1
0
forked from sneak/mfer
mfer/TODO.md
2026-02-09 02:15:58 +01:00

6.5 KiB

TODO: mfer 1.0

Design Questions

sneak: please answer inline below each question. These are preserved for posterity.

Format Design

1. Should MFFileChecksum be simplified? Currently it's a separate message wrapping a single bytes multiHash field. Since multihash already self-describes the algorithm, repeated bytes hashes directly on MFFilePath would be simpler and reduce per-file protobuf overhead. Is the extra message layer intentional (e.g. planning to add per-hash metadata like verified_at)?

answer:

2. Should file permissions/mode be stored? The format stores mtime/ctime but not Unix file permissions. For archival use (ExFAT, filesystem-independent checksums) this may not matter, but for software distribution or filesystem restoration it's a gap. Should we reserve a field now (e.g. optional uint32 mode = 305) even if we don't populate it yet?

answer:

3. Should atime be removed from the schema? Access time is volatile, non-deterministic, and often disabled (noatime). Including it means two manifests of the same directory at different times will differ, which conflicts with the determinism goal. Remove it, or document it as "never set by default"?

answer:

4. What are the path normalization rules? The proto has string path with no specification about: always forward-slash? Must be relative? No .. components allowed? UTF-8 NFC vs NFD normalization (macOS vs Linux)? Max path length? This is a security issue (path traversal) and a cross-platform compatibility issue. What rules should the spec mandate?

answer:

5. Should we add a version byte after the magic? Currently ZNAVSRFG is followed immediately by protobuf. Adding a version byte (ZNAVSRFG\x01) would allow future framing changes without requiring protobuf parsing to detect the version. MFFileOuter.Version serves this purpose but requires successful deserialization to read. Worth the extra byte?

answer:

6. Should we add a length-prefix after the magic? Protobuf is not self-delimiting. If we ever want to concatenate manifests or append data after the protobuf, the current framing is insufficient. Add a varint or fixed-width length-prefix?

answer:

Signature Design

7. What does the outer SHA-256 hash cover — compressed or uncompressed data? The review notes it currently hashes compressed data (good for verifying before decompression), but this should be explicitly documented.
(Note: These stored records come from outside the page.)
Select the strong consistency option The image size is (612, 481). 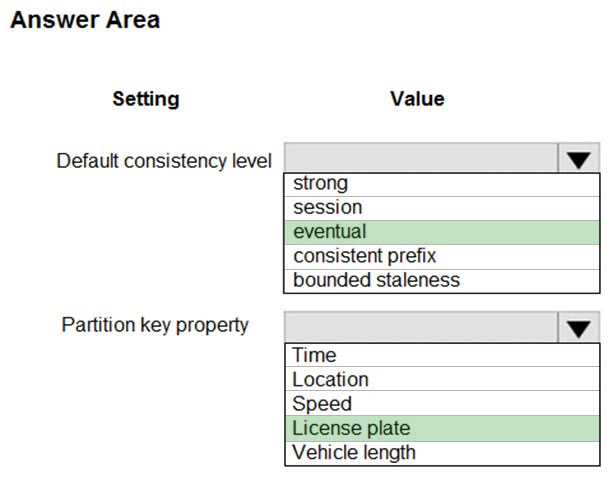pyautogui.click(x=442, y=185)
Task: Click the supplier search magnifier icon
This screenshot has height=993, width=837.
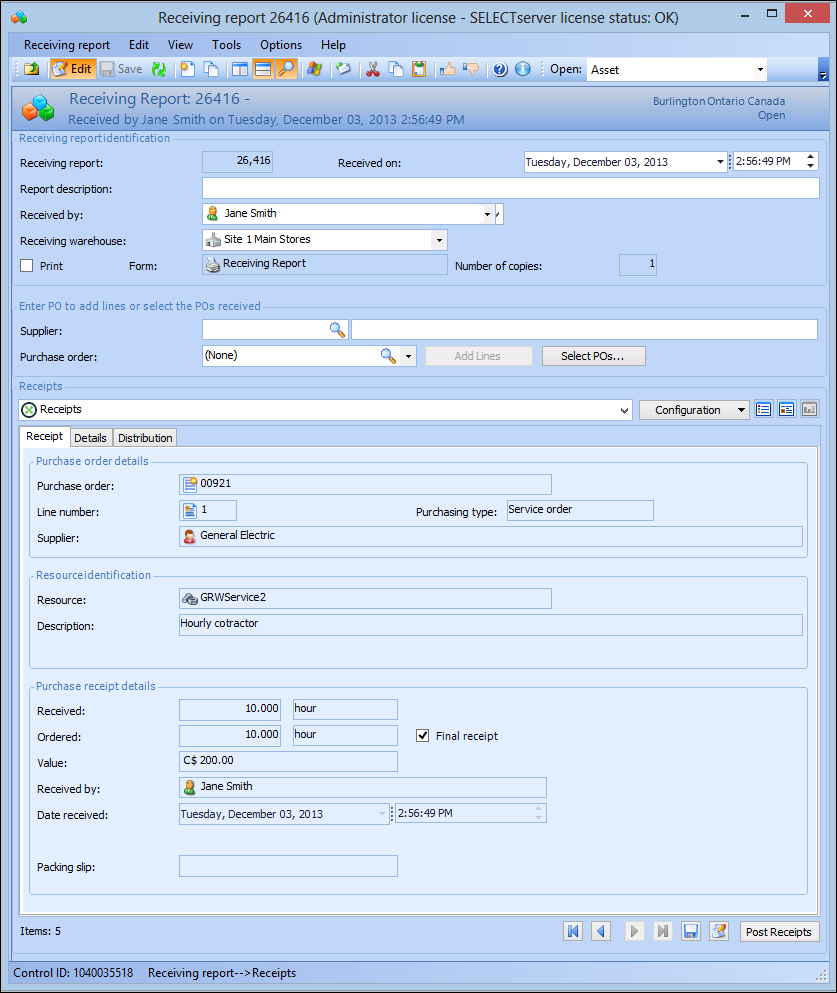Action: (338, 329)
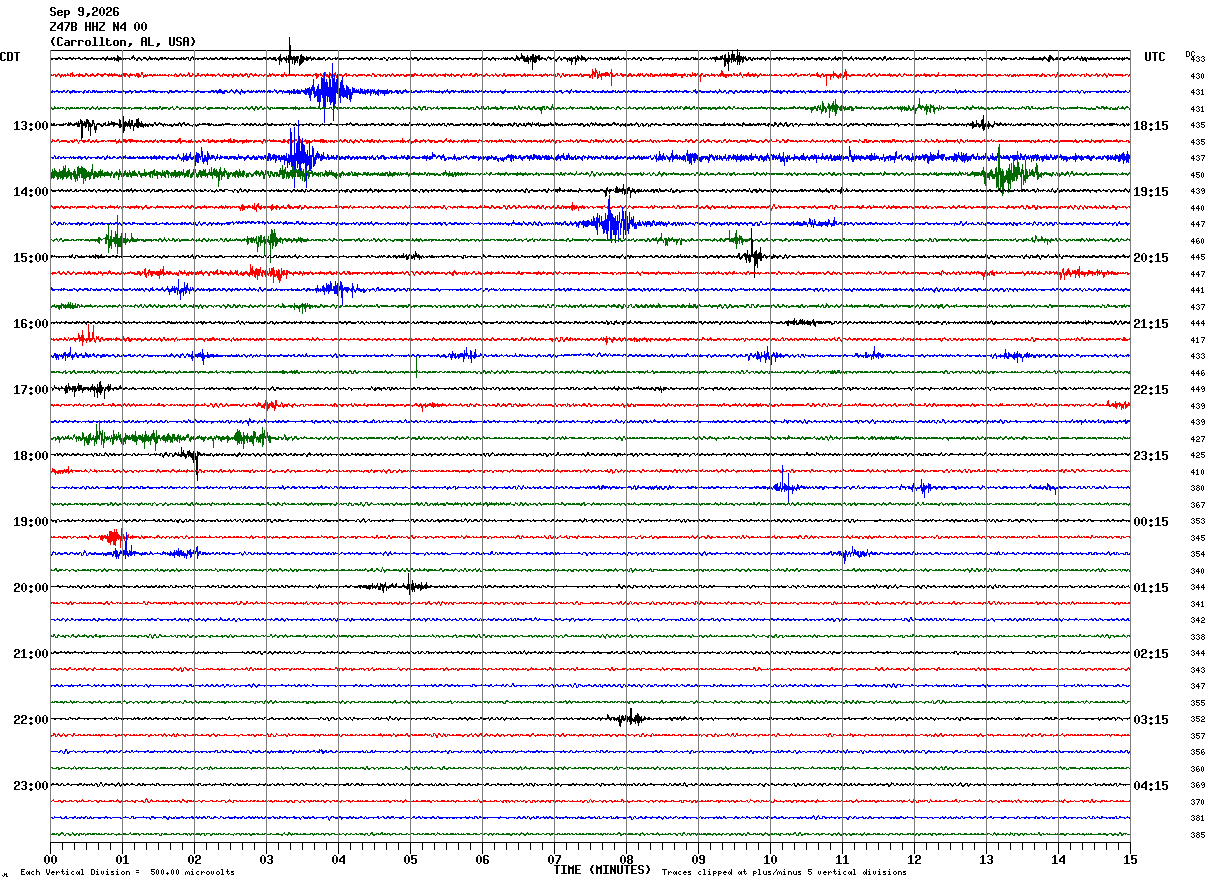Click the large blue burst near 13:30 CDT

coord(299,155)
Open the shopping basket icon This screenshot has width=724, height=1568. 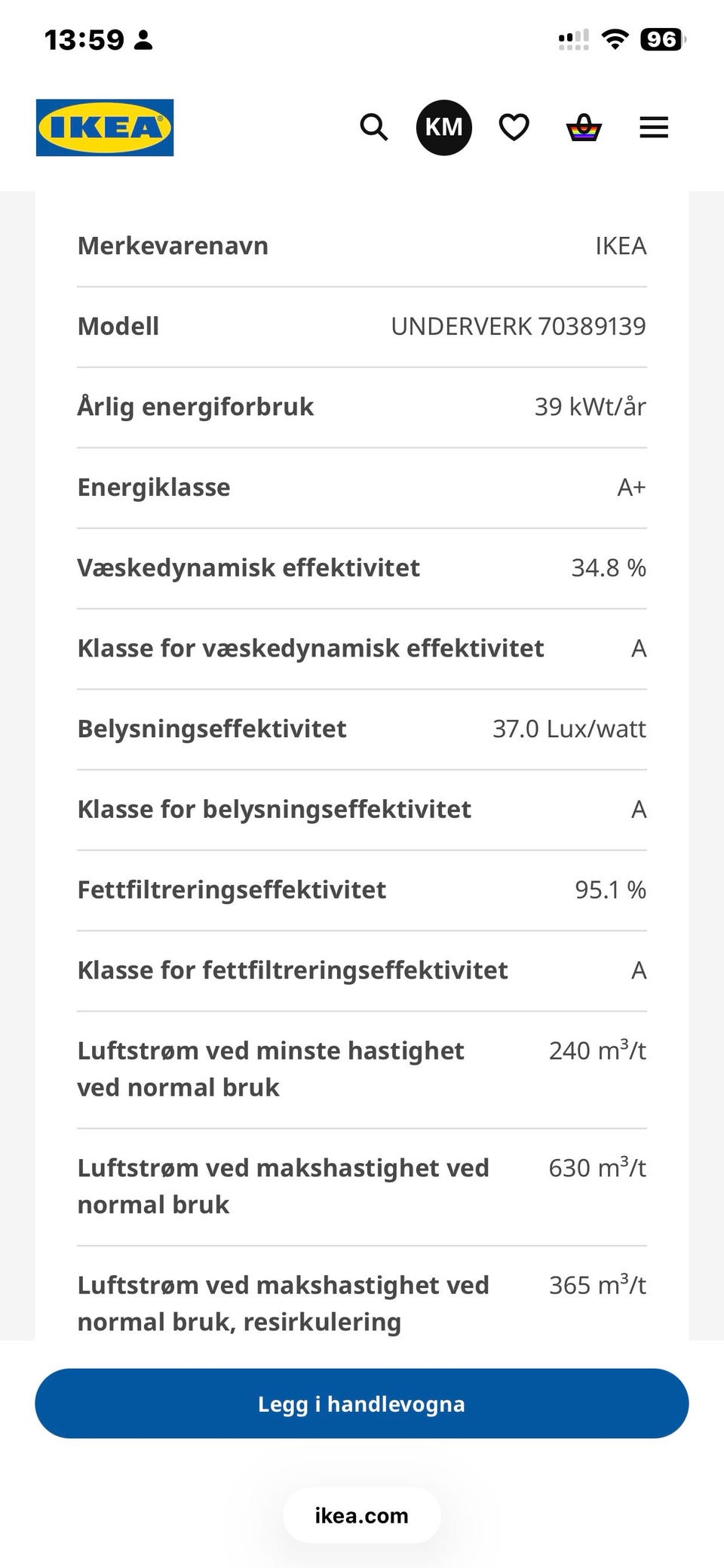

Which is the intended behavior?

answer:

8. Should signatureString() sign raw bytes instead of a hex-encoded string? Currently the canonical string is MAGIC-UUID-MULTIHASH with hex encoding, which adds a transformation layer. Signing the raw sha256 bytes (or compressed innerMessage directly) would be simpler. Keep the string format or switch to raw bytes?

answer:

9. Should we support detached signature files (.mf.sig)? Embedded signatures are better for single-file distribution. Detached .mf.sig files follow the familiar SHASUMS/SHASUMS.asc pattern and are simpler for HTTP serving. Support both modes?

answer:

10. GPG vs pure-Go crypto for signatures? Shelling out to gpg is fragile (may not be installed, version-dependent output). github.com/ProtonMail/go-crypto provides pure-Go OpenPGP, or we could go Ed25519/signify (simpler, no key management). Which direction?

answer:

Implementation Design

11. Should manifests be deterministic by default? This means: sort file entries by path, omit createdAt timestamp (or make it opt-in), no atime. Should determinism be the default, with a --include-timestamps flag to opt in?

answer:

12. Should we consolidate or keep both scanner/checker implementations? There are two parallel implementations: mfer/scanner.go + mfer/checker.go (typed with FileSize, RelFilePath) and internal/scanner/ + internal/checker/ (raw int64, string). The mfer/ versions are superior. Delete the internal/ versions?

answer:

13. Should the manifest type be exported? Currently unexported with exported constructors (New, NewFromPaths, etc.). Consumers can't declare var m *mfer.manifest. Export the type, or define an interface?

answer:

14. What should the Go module path be for 1.0? Currently mixed between sneak.berlin/go/mfer and git.eeqj.de/sneak/mfer. Which is canonical?

answer:


Implementation Plan

Phase 1: Foundation (format correctness)

  • Delete internal/scanner/ and internal/checker/ — consolidate on mfer/ package versions; update CLI code
  • Add deterministic file ordering — sort entries by path (lexicographic, byte-order) in Builder.Build(); add test asserting byte-identical output from two runs
  • Add decompression size limit — io.LimitReader in deserializeInner() with m.pbOuter.Size as bound
  • Fix errors.Is dead code in checker — replace with os.IsNotExist(err) or errors.Is(err, fs.ErrNotExist)
  • Fix AddFile to verify size — check totalRead == size after reading, return error on mismatch
  • Specify path invariants — add proto comments (UTF-8, forward-slash, relative, no .., no leading /); validate in Builder.AddFile and Builder.AddFileWithHash

Phase 2: CLI polish

  • Fix flag naming — all CLI flags use kebab-case as primary (--include-dotfiles, --follow-symlinks)
  • Fix URL construction in fetch — use BaseURL.JoinPath() or url.JoinPath() instead of string concatenation
  • Add progress rate-limiting to Checker — throttle to once per second, matching Scanner
  • Add --deterministic flag (or make it default) — omit createdAt, sort files

Phase 3: Robustness

  • Replace GPG subprocess with pure-Go crypto — github.com/ProtonMail/go-crypto or Ed25519/signify
  • Add timeout to any remaining subprocess calls
  • Add fuzzing tests for NewManifestFromReader
  • Add retry logic to fetch — exponential backoff for transient HTTP errors

Phase 4: Format finalization

  • Remove or deprecate atime from proto (pending design question answer)
  • Reserve optional uint32 mode = 305 in MFFilePath for future file permissions
  • Add version byte after magic — ZNAVSRFG\x01 for format version 1
  • Write format specification document — separate from README: magic, outer structure, compression, inner structure, path invariants, signature scheme, canonical serialization

Phase 5: Release prep

  • Finalize Go module path
  • Audit all error messages for consistency and helpfulness
  • Add --version output matching SemVer
  • Tag v1.0.0